“真的假的?”柳小别似乎也有一点点的心动,“需要别的么?光是远白汤就可以?是叫远白汤吧,挺好听的名字。”
“是。”周从文认真的看着柳小别,“多喝点,回去好好歇歇,明天你别跟着跑了。”
“哦。”
这一刻的柳小别分外乖巧。
“喂,周从文,我去中药铺,说远白汤他们就知道么?还要别的什么君臣佐辅之类的中药么?话说不对啊,西医讲视触叩听;中医讲望闻问切,你又没号脉……”
“望闻问切,我做了三样,百分之七十五都完成了,你还要多少。”周从文反驳,“我也记不得药方了,回去我给你送一本中医书下楼,你好好的躺着。”
“你这好人做的不够彻底啊,要是换我肯定亲自去买药、煎药。大郎,该吃药了!”柳小别似乎又恢复了往日的活跃。
“……”
周从文叹了口气。
自己开了一个玩笑,也不知道柳小别会不会很生气。
回到家,周从文送下来一本八成新的中药方剂类的书。
柳小别掂了掂,翻看两页问道,“你上学都没看?怎么新成这个样子?一看你就是个学渣。”
“我是西医,中医书看一遍考试能过就行呗。”
周从文说完,转身扬起手,“你好好休息,我回去磨鸡蛋了。”
“小周医生,留下来吃口饭。”房东阿姨招呼周从文。
“阿姨,不了不了,今天忙了一天,我先回去歇歇。”周从文客客气气的说道。
但说是说,他的脚步却没停,甚至能感觉到还变快了少许。
“这孩子,天天就是做手术、看患者。”房东阿姨脸上带着慈祥的笑容追在周从文身后说了几句话,关上门,“小别,你们俩有什么新进展么?”
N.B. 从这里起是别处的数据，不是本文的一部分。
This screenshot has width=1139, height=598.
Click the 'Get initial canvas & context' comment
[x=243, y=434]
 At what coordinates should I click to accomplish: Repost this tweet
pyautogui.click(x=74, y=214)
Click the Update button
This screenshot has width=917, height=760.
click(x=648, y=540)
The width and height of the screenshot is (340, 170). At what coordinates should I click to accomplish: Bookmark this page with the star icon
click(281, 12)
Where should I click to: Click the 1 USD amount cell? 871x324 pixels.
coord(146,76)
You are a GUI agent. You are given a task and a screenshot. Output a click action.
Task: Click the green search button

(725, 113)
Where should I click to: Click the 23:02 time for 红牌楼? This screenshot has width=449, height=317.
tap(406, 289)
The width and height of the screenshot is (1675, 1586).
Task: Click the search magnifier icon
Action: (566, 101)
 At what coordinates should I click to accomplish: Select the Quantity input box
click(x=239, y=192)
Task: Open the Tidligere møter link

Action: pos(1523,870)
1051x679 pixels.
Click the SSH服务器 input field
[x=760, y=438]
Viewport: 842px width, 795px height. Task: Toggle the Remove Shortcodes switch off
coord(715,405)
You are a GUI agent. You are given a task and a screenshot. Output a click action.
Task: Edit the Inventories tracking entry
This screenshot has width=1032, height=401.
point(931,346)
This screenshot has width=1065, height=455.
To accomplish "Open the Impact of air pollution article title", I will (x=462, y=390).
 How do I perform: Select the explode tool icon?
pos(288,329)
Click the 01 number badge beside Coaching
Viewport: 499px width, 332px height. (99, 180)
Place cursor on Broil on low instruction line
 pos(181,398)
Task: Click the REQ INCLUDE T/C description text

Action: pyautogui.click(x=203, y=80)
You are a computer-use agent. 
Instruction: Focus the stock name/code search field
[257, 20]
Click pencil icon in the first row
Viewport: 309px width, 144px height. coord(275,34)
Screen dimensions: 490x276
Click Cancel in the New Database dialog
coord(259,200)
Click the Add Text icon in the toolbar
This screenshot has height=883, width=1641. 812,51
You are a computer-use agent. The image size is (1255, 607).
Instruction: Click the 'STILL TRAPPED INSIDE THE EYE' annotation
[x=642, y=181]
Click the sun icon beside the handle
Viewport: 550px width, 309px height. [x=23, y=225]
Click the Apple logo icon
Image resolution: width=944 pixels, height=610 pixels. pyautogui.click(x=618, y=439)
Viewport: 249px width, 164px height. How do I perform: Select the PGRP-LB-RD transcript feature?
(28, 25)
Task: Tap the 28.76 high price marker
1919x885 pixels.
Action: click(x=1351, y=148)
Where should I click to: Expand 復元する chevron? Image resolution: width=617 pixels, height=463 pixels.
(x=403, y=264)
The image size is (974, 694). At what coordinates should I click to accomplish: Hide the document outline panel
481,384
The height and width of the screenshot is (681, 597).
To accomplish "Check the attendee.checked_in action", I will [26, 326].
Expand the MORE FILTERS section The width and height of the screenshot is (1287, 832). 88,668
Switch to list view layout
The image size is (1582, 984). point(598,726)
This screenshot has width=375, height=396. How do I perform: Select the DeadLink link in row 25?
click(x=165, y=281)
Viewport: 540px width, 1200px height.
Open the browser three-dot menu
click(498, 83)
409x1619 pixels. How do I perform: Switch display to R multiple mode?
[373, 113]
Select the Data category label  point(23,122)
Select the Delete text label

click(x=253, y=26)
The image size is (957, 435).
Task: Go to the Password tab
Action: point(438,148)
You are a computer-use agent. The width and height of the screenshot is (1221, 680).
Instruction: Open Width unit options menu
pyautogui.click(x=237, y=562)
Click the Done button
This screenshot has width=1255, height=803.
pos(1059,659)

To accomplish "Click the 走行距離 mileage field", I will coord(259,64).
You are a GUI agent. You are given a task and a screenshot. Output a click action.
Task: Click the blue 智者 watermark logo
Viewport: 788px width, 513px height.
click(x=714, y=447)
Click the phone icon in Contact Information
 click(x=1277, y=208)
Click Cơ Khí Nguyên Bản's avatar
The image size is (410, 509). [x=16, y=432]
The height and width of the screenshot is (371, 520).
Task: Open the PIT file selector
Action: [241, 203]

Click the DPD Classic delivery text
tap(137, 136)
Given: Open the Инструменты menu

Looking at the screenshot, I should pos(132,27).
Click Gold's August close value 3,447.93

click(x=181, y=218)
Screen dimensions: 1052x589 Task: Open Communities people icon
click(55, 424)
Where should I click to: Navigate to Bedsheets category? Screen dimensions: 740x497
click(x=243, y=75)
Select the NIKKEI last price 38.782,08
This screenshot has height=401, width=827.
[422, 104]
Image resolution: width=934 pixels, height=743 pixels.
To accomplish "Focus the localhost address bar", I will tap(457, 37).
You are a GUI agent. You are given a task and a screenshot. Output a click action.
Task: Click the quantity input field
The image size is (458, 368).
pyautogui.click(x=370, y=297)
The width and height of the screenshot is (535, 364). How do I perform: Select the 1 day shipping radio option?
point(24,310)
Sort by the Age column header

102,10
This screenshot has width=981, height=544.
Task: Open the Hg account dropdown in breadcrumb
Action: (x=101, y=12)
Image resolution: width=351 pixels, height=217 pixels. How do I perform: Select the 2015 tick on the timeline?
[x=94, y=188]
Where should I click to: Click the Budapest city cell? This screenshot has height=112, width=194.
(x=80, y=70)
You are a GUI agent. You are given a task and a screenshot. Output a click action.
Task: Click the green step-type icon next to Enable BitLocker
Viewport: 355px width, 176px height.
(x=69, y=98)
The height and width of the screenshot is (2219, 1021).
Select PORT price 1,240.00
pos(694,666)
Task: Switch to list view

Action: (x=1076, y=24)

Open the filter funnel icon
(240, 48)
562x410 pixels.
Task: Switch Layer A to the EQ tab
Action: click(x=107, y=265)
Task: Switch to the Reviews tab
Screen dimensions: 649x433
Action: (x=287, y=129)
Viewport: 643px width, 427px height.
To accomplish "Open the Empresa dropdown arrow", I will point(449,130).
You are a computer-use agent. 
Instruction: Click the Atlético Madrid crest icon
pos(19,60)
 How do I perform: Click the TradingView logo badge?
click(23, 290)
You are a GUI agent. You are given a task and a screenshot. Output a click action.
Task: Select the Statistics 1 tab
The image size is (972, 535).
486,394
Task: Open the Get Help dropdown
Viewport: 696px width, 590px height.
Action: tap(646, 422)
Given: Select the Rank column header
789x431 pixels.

柳小别翻着手里的书,“妈,什么进展不进展的,你就那么怕我嫁不出去?再说,为什么非要嫁人。”
“看你说的,不嫁人你还能在家住一辈子啊。别被资本主义的糖衣炮弹腐蚀了,那都是错的。这人呐,该结婚的时候结婚,该……”
“该离婚的时候离婚。”柳小别回怼了一句。
“怎么说话呢,一天天的说话比谁都难听。找了老实巴交的人结婚过日子,我看小周医生就挺老实的。”房东阿姨抱怨道,“我看我养个姑娘不如养条狗,到时候还是得指着它先让我抱孙子。”
“他?老实?”柳小别刚要反对老妈的看法,已经翻到远白汤的位置,她瞳孔忽然缩小成针尖样,仿佛远白汤是挂在天上的太阳,光线强烈。
屋子里忽然安静下来,房东阿姨有些奇怪,“小别,怎么了?”
“周从文,他就是个混蛋!”柳小别把手里的书扔到床上,气吼吼的说道。
“好好说话,姑娘家家的怎么能骂人呢。想骂也不能处对象的时候骂啊,结婚后怎么骂都行。”房东阿姨唠叨着,“你马婶,脾气多暴躁,一点就着。当年处对象的时候像是大家闺秀似的,我们还以为她变了性子。”
房东阿姨唠叨了一半,没讲完想当初如何如何,忽然想起来柳小别在生气。